>> Start SUPPLIED DATA

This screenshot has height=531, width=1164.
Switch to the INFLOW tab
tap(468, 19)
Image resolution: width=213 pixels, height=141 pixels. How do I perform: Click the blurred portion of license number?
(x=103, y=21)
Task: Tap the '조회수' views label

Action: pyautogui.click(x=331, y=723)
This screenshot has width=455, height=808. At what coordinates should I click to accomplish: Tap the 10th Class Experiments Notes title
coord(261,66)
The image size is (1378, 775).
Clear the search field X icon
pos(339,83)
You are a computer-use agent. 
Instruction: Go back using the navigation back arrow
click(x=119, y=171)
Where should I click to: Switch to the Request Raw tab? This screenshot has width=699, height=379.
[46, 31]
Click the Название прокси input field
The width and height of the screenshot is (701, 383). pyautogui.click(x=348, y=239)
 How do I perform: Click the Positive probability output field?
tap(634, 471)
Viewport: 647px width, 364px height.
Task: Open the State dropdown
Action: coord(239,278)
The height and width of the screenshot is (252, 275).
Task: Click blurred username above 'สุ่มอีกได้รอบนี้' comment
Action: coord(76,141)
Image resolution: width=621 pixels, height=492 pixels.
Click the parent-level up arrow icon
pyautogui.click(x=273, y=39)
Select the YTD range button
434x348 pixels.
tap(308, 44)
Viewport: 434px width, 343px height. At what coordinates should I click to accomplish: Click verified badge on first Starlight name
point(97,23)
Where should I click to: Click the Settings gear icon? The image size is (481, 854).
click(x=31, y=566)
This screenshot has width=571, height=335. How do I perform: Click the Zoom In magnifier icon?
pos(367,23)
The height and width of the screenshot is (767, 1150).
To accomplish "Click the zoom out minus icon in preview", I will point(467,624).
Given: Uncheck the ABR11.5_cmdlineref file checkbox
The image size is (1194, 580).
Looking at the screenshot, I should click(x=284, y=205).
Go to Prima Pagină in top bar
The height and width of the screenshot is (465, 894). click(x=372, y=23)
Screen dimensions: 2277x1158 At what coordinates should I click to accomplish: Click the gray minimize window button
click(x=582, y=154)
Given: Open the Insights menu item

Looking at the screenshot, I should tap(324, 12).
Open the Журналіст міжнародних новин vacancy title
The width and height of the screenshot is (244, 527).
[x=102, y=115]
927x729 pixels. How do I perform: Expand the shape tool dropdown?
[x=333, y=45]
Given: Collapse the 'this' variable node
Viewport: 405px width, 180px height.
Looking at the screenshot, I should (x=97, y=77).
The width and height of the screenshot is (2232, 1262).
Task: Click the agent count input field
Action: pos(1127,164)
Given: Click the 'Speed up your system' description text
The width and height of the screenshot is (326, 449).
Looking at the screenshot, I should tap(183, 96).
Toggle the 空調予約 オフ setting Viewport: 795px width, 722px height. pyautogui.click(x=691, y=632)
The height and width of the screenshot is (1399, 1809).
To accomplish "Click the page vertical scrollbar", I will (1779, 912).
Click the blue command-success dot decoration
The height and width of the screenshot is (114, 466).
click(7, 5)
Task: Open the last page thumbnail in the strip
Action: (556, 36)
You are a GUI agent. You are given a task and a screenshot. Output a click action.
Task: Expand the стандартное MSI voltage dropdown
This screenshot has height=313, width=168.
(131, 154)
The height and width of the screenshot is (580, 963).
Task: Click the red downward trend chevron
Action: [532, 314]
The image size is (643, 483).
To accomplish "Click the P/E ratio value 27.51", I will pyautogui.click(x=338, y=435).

>> End SUPPLIED DATA

Rewrite the material from its start down to the line containing "click(x=31, y=566)", both ends included, swapping "Settings gear icon" for "Settings cog icon" and leaving everything else as it stands. Return only those lines.

▸ RESULT OF THIS TASK:
This screenshot has height=531, width=1164.
Switch to the INFLOW tab
tap(468, 19)
Image resolution: width=213 pixels, height=141 pixels. How do I perform: Click the blurred portion of license number?
(x=103, y=21)
Task: Tap the '조회수' views label

Action: pyautogui.click(x=331, y=723)
This screenshot has width=455, height=808. At what coordinates should I click to accomplish: Tap the 10th Class Experiments Notes title
coord(261,66)
The image size is (1378, 775).
Clear the search field X icon
pos(339,83)
You are a computer-use agent. 
Instruction: Go back using the navigation back arrow
click(x=119, y=171)
Where should I click to: Switch to the Request Raw tab? This screenshot has width=699, height=379.
[46, 31]
Click the Название прокси input field
The width and height of the screenshot is (701, 383). pyautogui.click(x=348, y=239)
 How do I perform: Click the Positive probability output field?
tap(634, 471)
Viewport: 647px width, 364px height.
Task: Open the State dropdown
Action: coord(239,278)
The height and width of the screenshot is (252, 275).
Task: Click blurred username above 'สุ่มอีกได้รอบนี้' comment
Action: coord(76,141)
Image resolution: width=621 pixels, height=492 pixels.
Click the parent-level up arrow icon
pyautogui.click(x=273, y=39)
Select the YTD range button
434x348 pixels.
tap(308, 44)
Viewport: 434px width, 343px height. At what coordinates should I click to accomplish: Click verified badge on first Starlight name
point(97,23)
Where should I click to: Click the Settings cog icon? The image size is (481, 854).
click(x=31, y=566)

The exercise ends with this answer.